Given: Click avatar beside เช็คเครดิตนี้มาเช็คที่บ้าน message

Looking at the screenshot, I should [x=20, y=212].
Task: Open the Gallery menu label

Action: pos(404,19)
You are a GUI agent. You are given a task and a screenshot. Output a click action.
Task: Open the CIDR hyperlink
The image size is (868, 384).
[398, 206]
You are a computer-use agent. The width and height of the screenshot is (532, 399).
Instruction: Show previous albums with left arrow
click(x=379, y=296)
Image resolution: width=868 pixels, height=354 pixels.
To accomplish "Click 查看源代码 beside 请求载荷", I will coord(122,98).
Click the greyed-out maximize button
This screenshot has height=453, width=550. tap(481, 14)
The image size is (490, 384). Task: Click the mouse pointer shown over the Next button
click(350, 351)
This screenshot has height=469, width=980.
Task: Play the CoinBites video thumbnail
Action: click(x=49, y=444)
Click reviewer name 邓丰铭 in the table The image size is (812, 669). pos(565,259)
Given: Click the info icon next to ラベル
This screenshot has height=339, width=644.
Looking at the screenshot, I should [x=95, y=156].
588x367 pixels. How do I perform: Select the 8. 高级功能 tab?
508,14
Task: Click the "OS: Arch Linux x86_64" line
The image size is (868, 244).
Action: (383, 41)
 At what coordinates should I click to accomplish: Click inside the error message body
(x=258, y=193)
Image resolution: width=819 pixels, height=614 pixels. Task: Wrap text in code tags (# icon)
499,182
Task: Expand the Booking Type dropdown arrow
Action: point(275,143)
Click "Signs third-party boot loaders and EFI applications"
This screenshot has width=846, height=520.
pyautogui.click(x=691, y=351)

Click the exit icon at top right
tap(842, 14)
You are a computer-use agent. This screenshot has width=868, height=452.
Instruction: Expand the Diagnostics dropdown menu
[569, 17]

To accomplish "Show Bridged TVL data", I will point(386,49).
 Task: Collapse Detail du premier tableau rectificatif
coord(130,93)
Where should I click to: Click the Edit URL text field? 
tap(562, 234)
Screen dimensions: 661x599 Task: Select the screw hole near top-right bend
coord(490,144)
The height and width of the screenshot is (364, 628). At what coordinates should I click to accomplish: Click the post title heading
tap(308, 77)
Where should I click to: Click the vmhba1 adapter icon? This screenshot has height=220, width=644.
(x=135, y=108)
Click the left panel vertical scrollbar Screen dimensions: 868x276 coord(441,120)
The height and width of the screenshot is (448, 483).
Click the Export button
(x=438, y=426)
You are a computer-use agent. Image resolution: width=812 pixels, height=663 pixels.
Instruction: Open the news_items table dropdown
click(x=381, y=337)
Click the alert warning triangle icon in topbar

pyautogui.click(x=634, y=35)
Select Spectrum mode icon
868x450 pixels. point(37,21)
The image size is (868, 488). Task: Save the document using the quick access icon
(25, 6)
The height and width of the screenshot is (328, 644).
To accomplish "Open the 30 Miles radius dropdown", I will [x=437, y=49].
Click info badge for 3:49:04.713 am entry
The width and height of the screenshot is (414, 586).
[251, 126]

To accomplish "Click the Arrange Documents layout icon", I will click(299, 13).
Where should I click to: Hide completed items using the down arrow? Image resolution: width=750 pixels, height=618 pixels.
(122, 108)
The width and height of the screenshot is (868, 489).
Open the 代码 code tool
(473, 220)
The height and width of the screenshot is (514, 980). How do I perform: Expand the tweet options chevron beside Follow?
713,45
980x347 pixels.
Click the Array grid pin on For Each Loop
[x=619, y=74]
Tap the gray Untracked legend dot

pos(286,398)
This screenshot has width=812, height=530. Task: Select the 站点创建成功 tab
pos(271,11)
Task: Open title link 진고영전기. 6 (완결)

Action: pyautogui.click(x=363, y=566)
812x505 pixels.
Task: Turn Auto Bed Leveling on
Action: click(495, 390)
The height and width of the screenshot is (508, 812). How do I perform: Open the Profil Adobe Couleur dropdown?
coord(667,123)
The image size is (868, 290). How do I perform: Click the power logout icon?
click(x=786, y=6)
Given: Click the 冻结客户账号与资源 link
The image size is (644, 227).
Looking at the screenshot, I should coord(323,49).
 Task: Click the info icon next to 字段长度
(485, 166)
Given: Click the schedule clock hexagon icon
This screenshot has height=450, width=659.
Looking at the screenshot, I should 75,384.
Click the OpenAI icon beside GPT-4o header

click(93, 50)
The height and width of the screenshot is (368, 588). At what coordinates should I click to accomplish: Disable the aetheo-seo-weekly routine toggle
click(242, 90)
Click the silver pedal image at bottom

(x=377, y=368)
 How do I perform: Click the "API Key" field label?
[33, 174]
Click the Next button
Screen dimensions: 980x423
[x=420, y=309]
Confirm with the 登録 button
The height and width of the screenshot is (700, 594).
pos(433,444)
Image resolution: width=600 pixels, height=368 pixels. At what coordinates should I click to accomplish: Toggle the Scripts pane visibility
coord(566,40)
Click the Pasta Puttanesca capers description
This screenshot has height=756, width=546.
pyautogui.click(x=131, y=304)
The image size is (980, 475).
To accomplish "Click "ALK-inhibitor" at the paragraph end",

····················

* [Problem requirements]: Copy all of the data above, character for character.

* [Solution]:
Given: Click avatar beside เช็คเครดิตนี้มาเช็คที่บ้าน message

Looking at the screenshot, I should [x=20, y=212].
Task: Open the Gallery menu label

Action: pos(404,19)
You are a GUI agent. You are given a task and a screenshot. Output a click action.
Task: Open the CIDR hyperlink
The image size is (868, 384).
[398, 206]
You are a computer-use agent. The width and height of the screenshot is (532, 399).
Instruction: Show previous albums with left arrow
click(x=379, y=296)
Image resolution: width=868 pixels, height=354 pixels.
To accomplish "Click 查看源代码 beside 请求载荷", I will coord(122,98).
Click the greyed-out maximize button
This screenshot has height=453, width=550. tap(481, 14)
The image size is (490, 384). Task: Click the mouse pointer shown over the Next button
click(350, 351)
This screenshot has height=469, width=980.
Task: Play the CoinBites video thumbnail
Action: click(x=49, y=444)
Click reviewer name 邓丰铭 in the table The image size is (812, 669). pos(565,259)
Given: Click the info icon next to ラベル
This screenshot has height=339, width=644.
Looking at the screenshot, I should [x=95, y=156].
588x367 pixels. How do I perform: Select the 8. 高级功能 tab?
508,14
Task: Click the "OS: Arch Linux x86_64" line
The image size is (868, 244).
Action: (383, 41)
 At what coordinates should I click to accomplish: Click inside the error message body
(x=258, y=193)
Image resolution: width=819 pixels, height=614 pixels. Task: Wrap text in code tags (# icon)
499,182
Task: Expand the Booking Type dropdown arrow
Action: point(275,143)
Click "Signs third-party boot loaders and EFI applications"
This screenshot has width=846, height=520.
pyautogui.click(x=691, y=351)

Click the exit icon at top right
tap(842, 14)
You are a computer-use agent. This screenshot has width=868, height=452.
Instruction: Expand the Diagnostics dropdown menu
[569, 17]

To accomplish "Show Bridged TVL data", I will point(386,49).
 Task: Collapse Detail du premier tableau rectificatif
coord(130,93)
Where should I click to: Click the Edit URL text field? 
tap(562, 234)
Screen dimensions: 661x599 Task: Select the screw hole near top-right bend
coord(490,144)
The height and width of the screenshot is (364, 628). At what coordinates should I click to accomplish: Click the post title heading
tap(308, 77)
Where should I click to: Click the vmhba1 adapter icon? This screenshot has height=220, width=644.
(x=135, y=108)
Click the left panel vertical scrollbar Screen dimensions: 868x276 coord(441,120)
The height and width of the screenshot is (448, 483).
Click the Export button
(x=438, y=426)
You are a computer-use agent. Image resolution: width=812 pixels, height=663 pixels.
Instruction: Open the news_items table dropdown
click(x=381, y=337)
Click the alert warning triangle icon in topbar

pyautogui.click(x=634, y=35)
Select Spectrum mode icon
868x450 pixels. point(37,21)
The image size is (868, 488). Task: Save the document using the quick access icon
(25, 6)
The height and width of the screenshot is (328, 644).
To accomplish "Open the 30 Miles radius dropdown", I will [x=437, y=49].
Click info badge for 3:49:04.713 am entry
The width and height of the screenshot is (414, 586).
[251, 126]

To accomplish "Click the Arrange Documents layout icon", I will click(299, 13).
Where should I click to: Hide completed items using the down arrow? Image resolution: width=750 pixels, height=618 pixels.
(122, 108)
The width and height of the screenshot is (868, 489).
Open the 代码 code tool
(473, 220)
The height and width of the screenshot is (514, 980). How do I perform: Expand the tweet options chevron beside Follow?
713,45
980x347 pixels.
Click the Array grid pin on For Each Loop
[x=619, y=74]
Tap the gray Untracked legend dot

pos(286,398)
This screenshot has width=812, height=530. Task: Select the 站点创建成功 tab
pos(271,11)
Task: Open title link 진고영전기. 6 (완결)

Action: pyautogui.click(x=363, y=566)
812x505 pixels.
Task: Turn Auto Bed Leveling on
Action: click(495, 390)
The height and width of the screenshot is (508, 812). How do I perform: Open the Profil Adobe Couleur dropdown?
coord(667,123)
The image size is (868, 290). How do I perform: Click the power logout icon?
click(x=786, y=6)
Given: Click the 冻结客户账号与资源 link
The image size is (644, 227).
Looking at the screenshot, I should coord(323,49).
 Task: Click the info icon next to 字段长度
(485, 166)
Given: Click the schedule clock hexagon icon
This screenshot has height=450, width=659.
Looking at the screenshot, I should 75,384.
Click the OpenAI icon beside GPT-4o header

click(93, 50)
The height and width of the screenshot is (368, 588). At what coordinates should I click to accomplish: Disable the aetheo-seo-weekly routine toggle
click(242, 90)
Click the silver pedal image at bottom

(x=377, y=368)
 How do I perform: Click the "API Key" field label?
[33, 174]
Click the Next button
Screen dimensions: 980x423
[x=420, y=309]
Confirm with the 登録 button
The height and width of the screenshot is (700, 594).
pos(433,444)
Image resolution: width=600 pixels, height=368 pixels. At what coordinates should I click to accomplish: Toggle the Scripts pane visibility
coord(566,40)
Click the Pasta Puttanesca capers description
This screenshot has height=756, width=546.
pyautogui.click(x=131, y=304)
The image size is (980, 475).
To accomplish "Click "ALK-inhibitor" at the paragraph end",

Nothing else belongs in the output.